Por ontem ter sido feriado no país, a reação da bolsa e do mercado de câmbio ao triunfo da esquerda na quarta maior economia da América Latina será conhecida hoje. Nesse meio tempo, Francia Márquez, uma ambientalista de 40 anos, reforçou a mensagem de união de Petro. "O passo da reconciliação é com 50 milhões de colombianos; é com todos que vamos avançar na reconciliação, na paz, no fim das lacunas da desigualdade", disse à Rádio W. A vice anunciou que se ocupará desses temas em um futuro Ministério da Igualdade.

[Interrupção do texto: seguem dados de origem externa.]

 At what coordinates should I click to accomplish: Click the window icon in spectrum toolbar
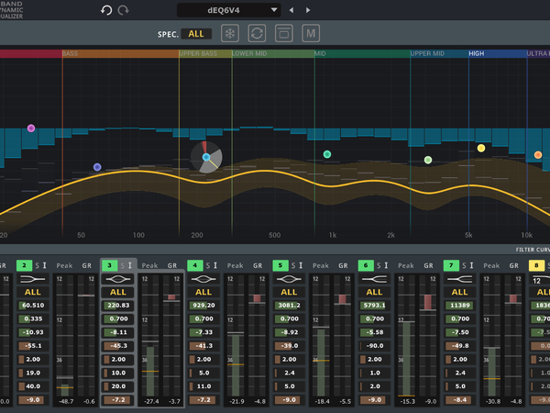[284, 34]
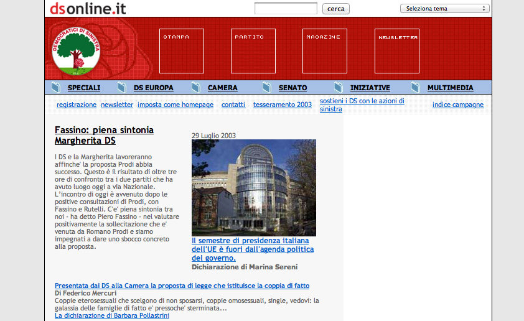Click the book icon beside MULTIMEDIA
Viewport: 524px width, 321px height.
(x=416, y=88)
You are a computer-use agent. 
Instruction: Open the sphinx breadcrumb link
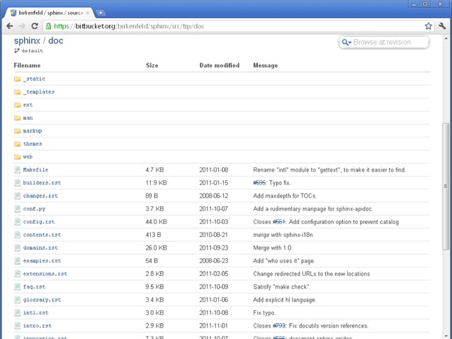(26, 40)

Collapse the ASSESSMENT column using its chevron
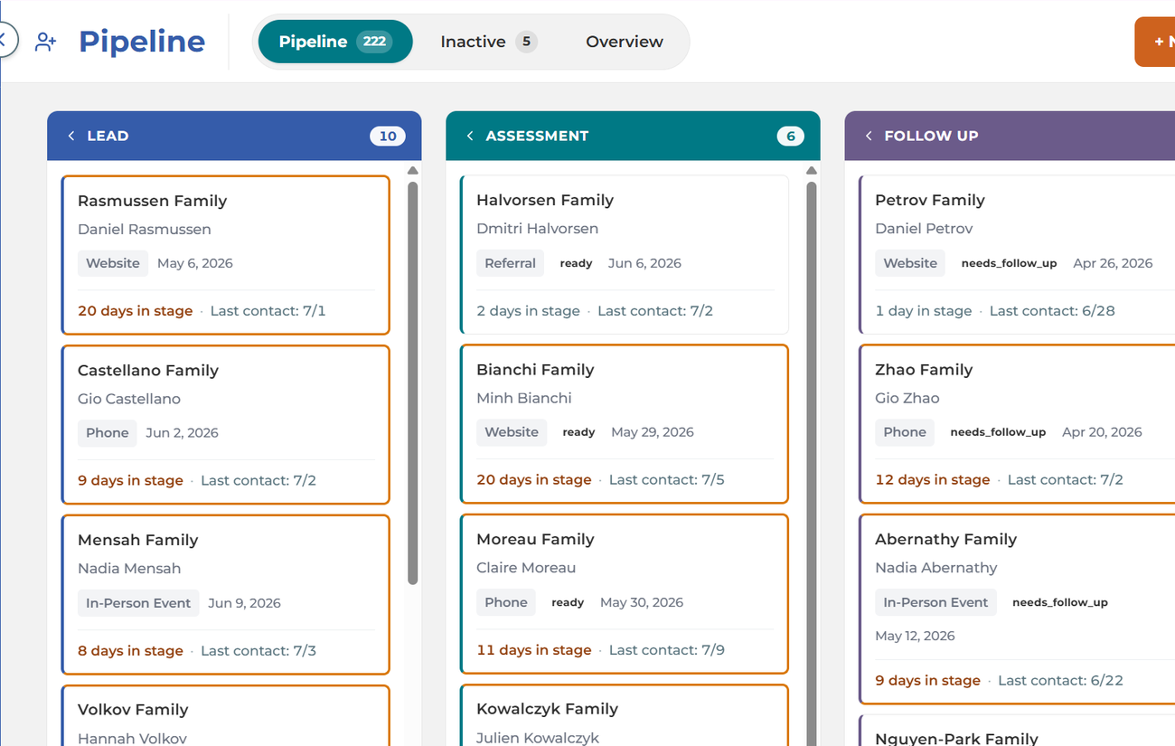point(470,136)
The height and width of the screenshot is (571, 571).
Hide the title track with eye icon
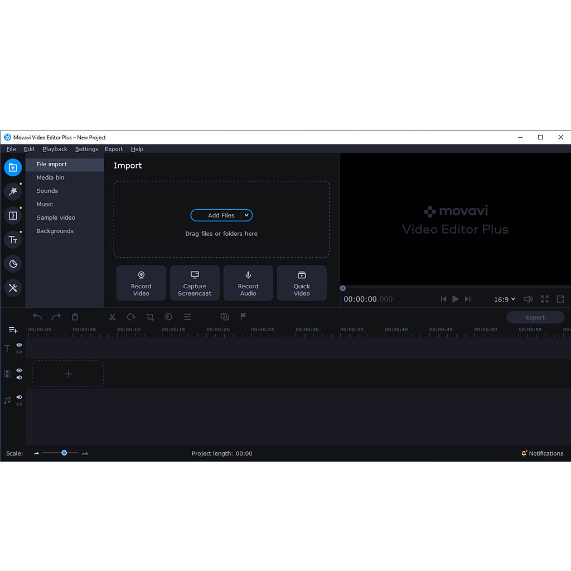click(x=20, y=345)
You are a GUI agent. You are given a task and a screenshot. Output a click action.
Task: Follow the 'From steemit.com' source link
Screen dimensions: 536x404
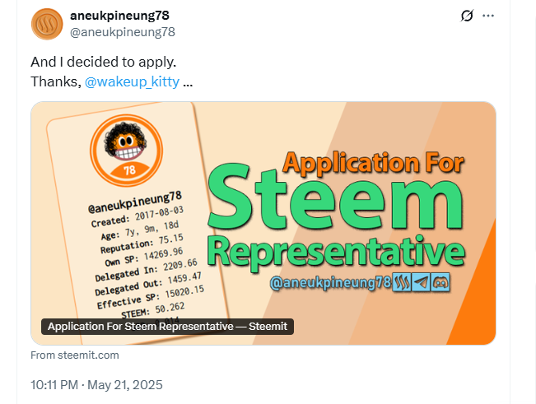click(x=75, y=355)
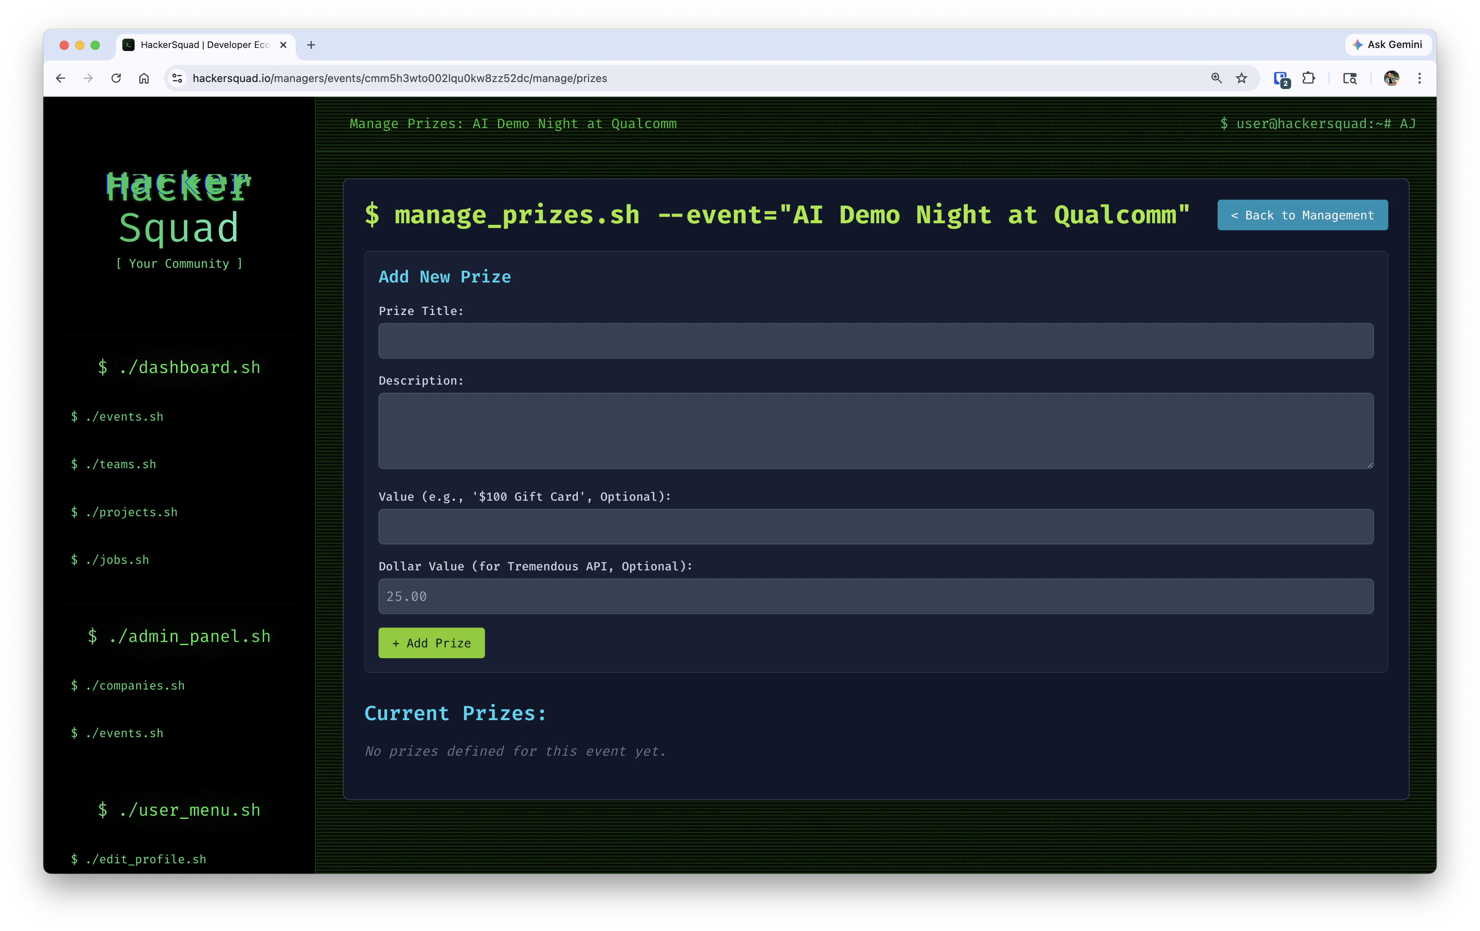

O presidente eleito propõe fortalecer o Estado, transformar o sistema de saúde e pensões e suspender a exploração petroleira para dar espaço às energias limpas diante da crise climática. Também durante a campanha, anunciou que restabelecerá relações com a Venezuela, rompidas desde 2019, implementará o acordo de paz de 2016 com as extintas Farc e conversará com o Exército de Libertação Nacional, a última guerrilha reconhecida no país.

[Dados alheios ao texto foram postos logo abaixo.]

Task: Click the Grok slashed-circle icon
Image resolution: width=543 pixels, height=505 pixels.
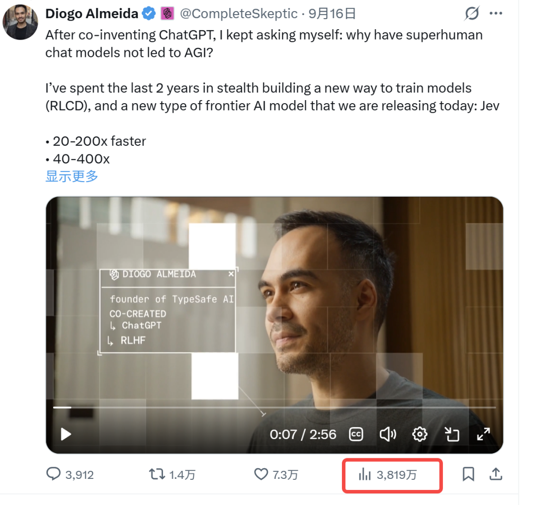Action: click(472, 14)
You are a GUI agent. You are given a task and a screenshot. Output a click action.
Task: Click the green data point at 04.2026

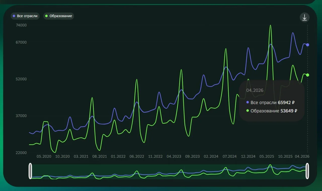pos(307,75)
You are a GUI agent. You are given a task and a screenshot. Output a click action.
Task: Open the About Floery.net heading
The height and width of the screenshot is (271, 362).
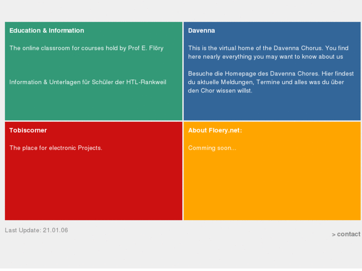tap(215, 130)
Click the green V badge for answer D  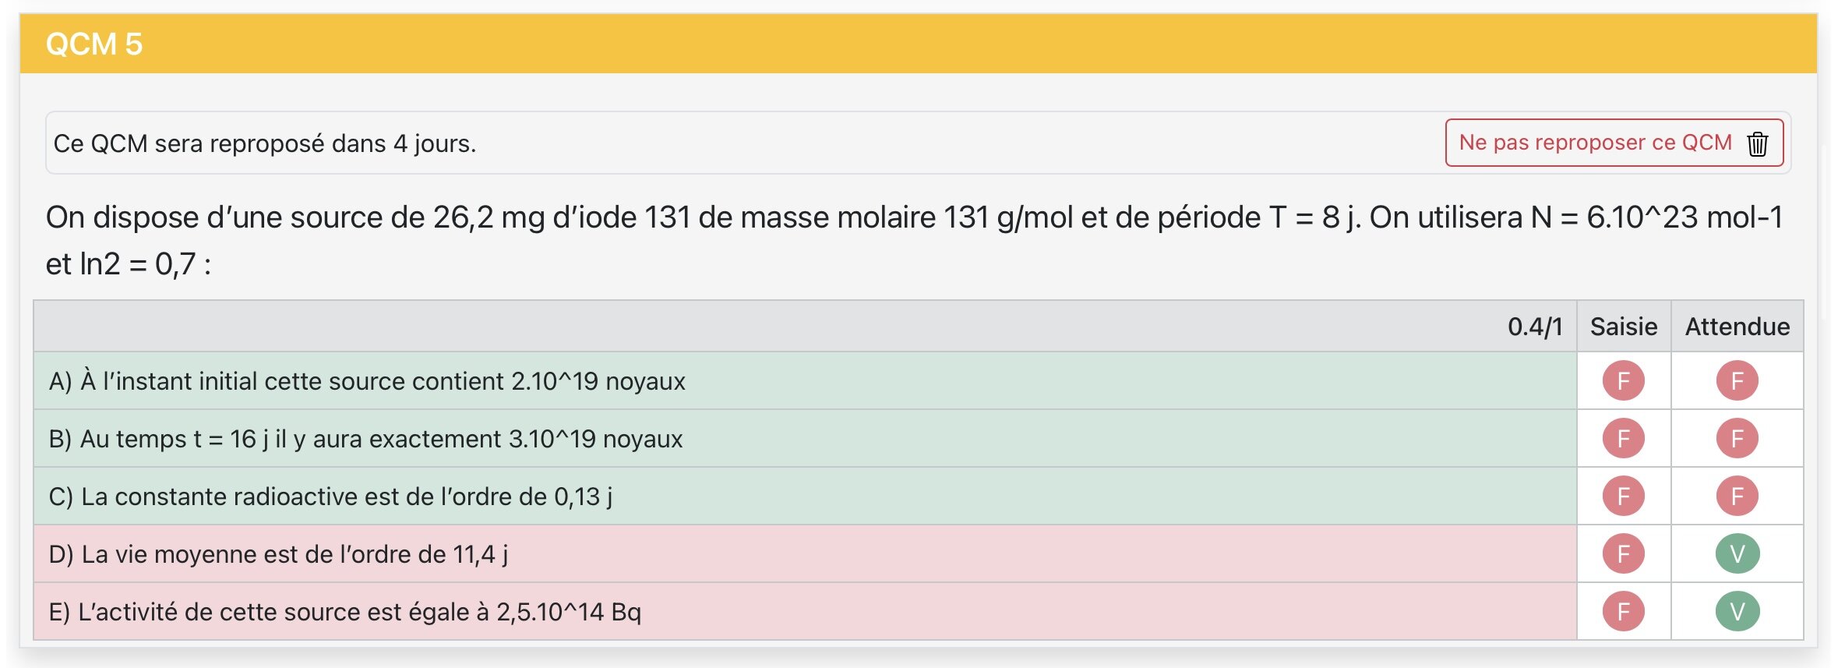tap(1737, 554)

No Congresso, Petro contará com uma bancada importante, mas sem garantir maiorias. O senador Roy Barreras, muito próximo ao presidente eleito, disse ontem que a coalizão que apoia o próximo governo fará pontes com outras forças. "O que vem agora é a formação de maiorias parlamentares que permitam concretizar estas reformas", indicou à rádio Caracol.

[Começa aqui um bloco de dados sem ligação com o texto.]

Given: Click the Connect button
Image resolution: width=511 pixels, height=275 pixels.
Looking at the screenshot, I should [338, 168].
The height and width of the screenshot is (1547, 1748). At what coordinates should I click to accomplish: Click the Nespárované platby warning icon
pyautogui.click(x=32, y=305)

Barreras também afirmou que a nova administração enviará "sinais claros" de sua seriedade e responsabilidade, em alusão à nomeação do gabinete ministerial. Em campanha, Petro anunciou que nomearia ministros de outras tendências, diante da expectativa para as pastas de Economia e Defesa.
Petro será o primeiro ex-guerrilheiro a dirigir uma força armada com cerca de 400 mil militares e policiais, a segunda maior da região depois do Brasil, em meio ao conflito com grupos armados financiados pelo tráfico de drogas e mineração ilegal. No fim de abril, Petro acusou membros da cúpula militar de aliança com o Clã do Golfo, o maior grupo de narcotráfico do país.
Em resposta, o comandante do exército, general Eduardo Zapateiro, o acusou de "politicagem", em uma incomum intervenção política em um país onde a Constituição proíbe a força de segurança pública de participar no debate político e votar. "A desconfiança entre o presidente e os militares é significativa", destacou o analista Sergio Guzmán, da consultoria Colombia Risk Análisis.
Nesse cenário, Guzmán opinou que o esquerdista "terá que escolher um ministro da Defesa que tenha o respeito e a confiança dos membros das Forças Militares". Em caso contrário, destacou, a transição será um "desastre".